§ **Task description**
Return verbatim all lines from the first one in the records to the line with "Select the gzctf@ubuntu: /var/www/htm tab", both ends kept.

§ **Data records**
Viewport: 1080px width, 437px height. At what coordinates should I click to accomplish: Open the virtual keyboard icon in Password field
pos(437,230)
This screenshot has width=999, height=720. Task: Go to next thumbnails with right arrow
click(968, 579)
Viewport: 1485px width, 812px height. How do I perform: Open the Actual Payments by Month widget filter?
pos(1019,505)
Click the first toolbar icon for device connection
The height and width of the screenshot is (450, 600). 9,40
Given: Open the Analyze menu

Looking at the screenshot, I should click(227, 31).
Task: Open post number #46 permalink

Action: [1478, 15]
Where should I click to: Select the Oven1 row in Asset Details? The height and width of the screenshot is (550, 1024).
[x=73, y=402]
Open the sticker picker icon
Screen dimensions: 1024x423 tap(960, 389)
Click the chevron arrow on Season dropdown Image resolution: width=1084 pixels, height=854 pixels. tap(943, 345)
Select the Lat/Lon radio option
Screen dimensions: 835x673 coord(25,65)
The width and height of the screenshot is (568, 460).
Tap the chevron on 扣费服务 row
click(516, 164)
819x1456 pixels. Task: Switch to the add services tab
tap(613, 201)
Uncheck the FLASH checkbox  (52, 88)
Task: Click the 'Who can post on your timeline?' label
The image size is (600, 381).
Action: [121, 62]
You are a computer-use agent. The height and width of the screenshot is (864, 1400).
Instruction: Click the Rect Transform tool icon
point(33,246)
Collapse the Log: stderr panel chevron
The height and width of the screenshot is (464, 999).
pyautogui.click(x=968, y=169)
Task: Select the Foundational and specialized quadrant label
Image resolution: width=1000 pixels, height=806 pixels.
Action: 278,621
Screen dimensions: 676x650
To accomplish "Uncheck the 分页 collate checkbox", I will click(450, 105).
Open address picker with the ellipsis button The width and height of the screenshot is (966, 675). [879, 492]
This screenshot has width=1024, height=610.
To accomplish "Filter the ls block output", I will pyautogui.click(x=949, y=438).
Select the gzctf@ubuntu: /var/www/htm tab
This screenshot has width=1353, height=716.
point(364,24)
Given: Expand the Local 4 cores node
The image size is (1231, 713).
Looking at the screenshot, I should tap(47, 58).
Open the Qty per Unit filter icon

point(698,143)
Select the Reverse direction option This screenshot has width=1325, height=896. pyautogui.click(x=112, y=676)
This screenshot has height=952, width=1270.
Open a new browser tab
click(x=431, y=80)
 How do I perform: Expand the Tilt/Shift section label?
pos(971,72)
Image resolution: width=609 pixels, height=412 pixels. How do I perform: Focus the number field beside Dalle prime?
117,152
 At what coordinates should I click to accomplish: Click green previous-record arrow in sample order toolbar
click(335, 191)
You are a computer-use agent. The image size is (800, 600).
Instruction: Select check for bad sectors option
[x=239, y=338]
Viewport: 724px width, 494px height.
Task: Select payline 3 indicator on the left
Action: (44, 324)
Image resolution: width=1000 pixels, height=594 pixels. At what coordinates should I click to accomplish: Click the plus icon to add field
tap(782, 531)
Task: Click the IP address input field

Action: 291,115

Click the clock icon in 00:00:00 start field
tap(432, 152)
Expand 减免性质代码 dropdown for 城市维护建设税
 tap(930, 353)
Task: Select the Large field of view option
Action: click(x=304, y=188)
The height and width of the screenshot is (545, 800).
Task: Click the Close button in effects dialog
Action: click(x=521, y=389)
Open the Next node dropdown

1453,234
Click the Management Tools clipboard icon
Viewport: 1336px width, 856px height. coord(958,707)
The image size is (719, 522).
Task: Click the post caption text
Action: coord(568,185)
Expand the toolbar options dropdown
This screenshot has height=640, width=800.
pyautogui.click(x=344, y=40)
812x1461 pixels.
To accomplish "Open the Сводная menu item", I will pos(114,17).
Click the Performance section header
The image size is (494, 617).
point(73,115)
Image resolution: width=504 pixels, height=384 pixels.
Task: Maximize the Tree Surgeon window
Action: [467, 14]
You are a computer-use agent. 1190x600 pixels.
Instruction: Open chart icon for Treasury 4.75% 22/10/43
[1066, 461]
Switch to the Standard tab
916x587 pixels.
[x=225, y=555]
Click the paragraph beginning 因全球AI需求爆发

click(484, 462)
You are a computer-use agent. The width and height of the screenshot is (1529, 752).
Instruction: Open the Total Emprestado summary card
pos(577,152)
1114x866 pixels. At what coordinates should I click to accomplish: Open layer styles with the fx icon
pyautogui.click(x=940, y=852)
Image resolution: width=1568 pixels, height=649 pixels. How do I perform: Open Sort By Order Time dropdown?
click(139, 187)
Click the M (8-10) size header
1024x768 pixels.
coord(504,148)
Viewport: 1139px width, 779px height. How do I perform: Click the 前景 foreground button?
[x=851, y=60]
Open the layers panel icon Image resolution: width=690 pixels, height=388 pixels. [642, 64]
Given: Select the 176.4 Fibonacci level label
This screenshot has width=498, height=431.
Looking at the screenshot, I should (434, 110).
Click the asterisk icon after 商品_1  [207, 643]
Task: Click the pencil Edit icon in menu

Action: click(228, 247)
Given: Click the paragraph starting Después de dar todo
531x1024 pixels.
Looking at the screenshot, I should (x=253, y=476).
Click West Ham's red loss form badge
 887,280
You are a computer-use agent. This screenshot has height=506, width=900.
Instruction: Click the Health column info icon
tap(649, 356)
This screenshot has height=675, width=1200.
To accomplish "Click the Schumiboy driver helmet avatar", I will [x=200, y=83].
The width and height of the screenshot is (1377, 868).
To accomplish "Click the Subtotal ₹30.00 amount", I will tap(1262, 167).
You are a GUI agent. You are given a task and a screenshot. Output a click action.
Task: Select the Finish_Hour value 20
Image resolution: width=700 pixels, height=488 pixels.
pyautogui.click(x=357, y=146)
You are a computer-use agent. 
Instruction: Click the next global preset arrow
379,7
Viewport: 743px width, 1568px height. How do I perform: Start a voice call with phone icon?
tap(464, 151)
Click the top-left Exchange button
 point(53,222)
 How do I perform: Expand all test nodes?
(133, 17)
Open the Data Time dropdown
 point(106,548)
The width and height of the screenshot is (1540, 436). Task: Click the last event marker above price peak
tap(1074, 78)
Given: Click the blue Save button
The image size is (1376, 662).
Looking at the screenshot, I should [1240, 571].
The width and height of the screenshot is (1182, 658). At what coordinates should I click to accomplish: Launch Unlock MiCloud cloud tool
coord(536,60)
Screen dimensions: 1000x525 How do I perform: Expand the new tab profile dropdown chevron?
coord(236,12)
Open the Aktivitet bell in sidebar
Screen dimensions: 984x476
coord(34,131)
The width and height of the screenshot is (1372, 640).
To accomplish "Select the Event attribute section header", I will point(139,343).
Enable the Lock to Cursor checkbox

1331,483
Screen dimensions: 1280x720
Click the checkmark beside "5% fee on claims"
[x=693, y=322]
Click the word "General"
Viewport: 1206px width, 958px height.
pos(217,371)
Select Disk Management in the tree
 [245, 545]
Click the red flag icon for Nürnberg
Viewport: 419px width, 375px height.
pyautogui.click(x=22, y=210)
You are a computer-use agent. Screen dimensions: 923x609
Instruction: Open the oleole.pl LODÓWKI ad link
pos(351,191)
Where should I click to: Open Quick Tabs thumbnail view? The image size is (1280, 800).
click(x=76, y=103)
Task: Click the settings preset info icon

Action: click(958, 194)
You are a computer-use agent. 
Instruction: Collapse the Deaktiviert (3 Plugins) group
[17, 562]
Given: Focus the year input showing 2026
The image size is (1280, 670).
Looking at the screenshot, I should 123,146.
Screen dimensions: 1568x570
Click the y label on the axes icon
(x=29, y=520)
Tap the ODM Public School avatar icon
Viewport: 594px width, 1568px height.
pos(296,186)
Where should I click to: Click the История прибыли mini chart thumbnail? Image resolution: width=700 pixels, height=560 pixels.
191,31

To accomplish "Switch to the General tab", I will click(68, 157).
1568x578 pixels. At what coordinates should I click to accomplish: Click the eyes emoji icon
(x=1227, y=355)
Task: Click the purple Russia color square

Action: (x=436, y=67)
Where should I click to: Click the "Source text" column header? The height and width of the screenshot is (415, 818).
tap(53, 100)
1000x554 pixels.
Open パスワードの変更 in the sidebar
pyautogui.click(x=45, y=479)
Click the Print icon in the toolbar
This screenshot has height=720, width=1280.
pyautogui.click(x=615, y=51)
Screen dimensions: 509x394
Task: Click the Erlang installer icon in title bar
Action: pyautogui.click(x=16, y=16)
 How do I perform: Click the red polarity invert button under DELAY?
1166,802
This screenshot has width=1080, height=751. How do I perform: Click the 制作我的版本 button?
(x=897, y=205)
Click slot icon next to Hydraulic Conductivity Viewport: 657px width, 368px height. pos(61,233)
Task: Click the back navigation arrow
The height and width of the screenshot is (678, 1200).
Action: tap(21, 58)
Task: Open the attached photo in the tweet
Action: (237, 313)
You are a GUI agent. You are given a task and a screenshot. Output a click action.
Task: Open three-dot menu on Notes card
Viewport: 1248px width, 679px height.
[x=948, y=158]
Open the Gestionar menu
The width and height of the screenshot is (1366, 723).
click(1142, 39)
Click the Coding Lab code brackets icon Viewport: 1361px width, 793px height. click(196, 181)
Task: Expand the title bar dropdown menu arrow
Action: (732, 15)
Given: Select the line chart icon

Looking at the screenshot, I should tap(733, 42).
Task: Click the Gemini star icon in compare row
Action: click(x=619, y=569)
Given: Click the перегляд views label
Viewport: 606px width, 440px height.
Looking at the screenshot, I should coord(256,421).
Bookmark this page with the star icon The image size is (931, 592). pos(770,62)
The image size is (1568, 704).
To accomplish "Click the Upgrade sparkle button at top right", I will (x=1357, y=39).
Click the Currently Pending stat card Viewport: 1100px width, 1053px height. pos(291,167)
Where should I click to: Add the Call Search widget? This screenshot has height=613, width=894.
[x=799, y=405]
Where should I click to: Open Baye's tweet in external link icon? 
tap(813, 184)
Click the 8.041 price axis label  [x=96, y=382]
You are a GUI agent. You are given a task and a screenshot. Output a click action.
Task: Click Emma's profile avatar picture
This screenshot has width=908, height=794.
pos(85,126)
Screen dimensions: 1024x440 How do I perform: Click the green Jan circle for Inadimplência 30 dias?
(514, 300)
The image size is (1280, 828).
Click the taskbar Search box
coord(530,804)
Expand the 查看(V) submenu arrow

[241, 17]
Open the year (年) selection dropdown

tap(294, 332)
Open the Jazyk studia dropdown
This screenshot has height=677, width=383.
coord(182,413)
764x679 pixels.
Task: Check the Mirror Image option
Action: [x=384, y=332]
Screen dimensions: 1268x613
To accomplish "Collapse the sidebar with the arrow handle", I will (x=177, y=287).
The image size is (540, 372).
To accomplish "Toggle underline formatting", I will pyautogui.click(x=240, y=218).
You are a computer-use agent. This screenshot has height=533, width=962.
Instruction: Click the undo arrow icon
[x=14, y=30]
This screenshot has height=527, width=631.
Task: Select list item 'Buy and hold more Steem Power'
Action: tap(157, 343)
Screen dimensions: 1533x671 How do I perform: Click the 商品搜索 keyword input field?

§ **Your solution**
Viewport: 1080px width, 437px height. At what coordinates should I click to accomplish: Open the virtual keyboard icon in Password field
pos(437,230)
This screenshot has width=999, height=720. Task: Go to next thumbnails with right arrow
click(968, 579)
Viewport: 1485px width, 812px height. How do I perform: Open the Actual Payments by Month widget filter?
pos(1019,505)
Click the first toolbar icon for device connection
The height and width of the screenshot is (450, 600). 9,40
Given: Open the Analyze menu

Looking at the screenshot, I should click(227, 31).
Task: Open post number #46 permalink

Action: [1478, 15]
Where should I click to: Select the Oven1 row in Asset Details? The height and width of the screenshot is (550, 1024).
[x=73, y=402]
Open the sticker picker icon
Screen dimensions: 1024x423 tap(960, 389)
Click the chevron arrow on Season dropdown Image resolution: width=1084 pixels, height=854 pixels. tap(943, 345)
Select the Lat/Lon radio option
Screen dimensions: 835x673 coord(25,65)
The width and height of the screenshot is (568, 460).
Tap the chevron on 扣费服务 row
click(516, 164)
819x1456 pixels. Task: Switch to the add services tab
tap(613, 201)
Uncheck the FLASH checkbox  (52, 88)
Task: Click the 'Who can post on your timeline?' label
The image size is (600, 381).
Action: [121, 62]
You are a computer-use agent. The height and width of the screenshot is (864, 1400).
Instruction: Click the Rect Transform tool icon
point(33,246)
Collapse the Log: stderr panel chevron
The height and width of the screenshot is (464, 999).
pyautogui.click(x=968, y=169)
Task: Select the Foundational and specialized quadrant label
Image resolution: width=1000 pixels, height=806 pixels.
Action: 278,621
Screen dimensions: 676x650
To accomplish "Uncheck the 分页 collate checkbox", I will click(450, 105).
Open address picker with the ellipsis button The width and height of the screenshot is (966, 675). [879, 492]
This screenshot has width=1024, height=610.
To accomplish "Filter the ls block output", I will pyautogui.click(x=949, y=438).
Select the gzctf@ubuntu: /var/www/htm tab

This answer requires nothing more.